• _WHAT YOU HAVE TO DO_
From the material below, pull each line containing the string "click".

________________________________________

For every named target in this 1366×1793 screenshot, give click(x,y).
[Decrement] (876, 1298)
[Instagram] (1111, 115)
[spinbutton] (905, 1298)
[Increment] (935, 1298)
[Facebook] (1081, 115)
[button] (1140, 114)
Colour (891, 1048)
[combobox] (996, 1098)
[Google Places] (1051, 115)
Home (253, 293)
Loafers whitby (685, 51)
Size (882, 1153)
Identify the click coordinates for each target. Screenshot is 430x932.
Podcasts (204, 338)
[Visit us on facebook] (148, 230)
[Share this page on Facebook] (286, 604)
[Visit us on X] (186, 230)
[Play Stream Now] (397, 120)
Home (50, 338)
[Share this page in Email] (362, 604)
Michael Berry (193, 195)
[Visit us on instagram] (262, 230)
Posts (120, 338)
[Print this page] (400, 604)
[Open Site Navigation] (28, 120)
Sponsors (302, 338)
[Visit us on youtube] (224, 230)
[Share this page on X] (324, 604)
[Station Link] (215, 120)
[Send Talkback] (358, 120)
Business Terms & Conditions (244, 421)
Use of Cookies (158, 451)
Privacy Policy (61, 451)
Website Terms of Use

________________________________________

• _REPLY TO THE EXERCISE_
For every named target in this 1366×1793 screenshot, give click(x,y).
Identify the click coordinates for each target. Screenshot is 430x932.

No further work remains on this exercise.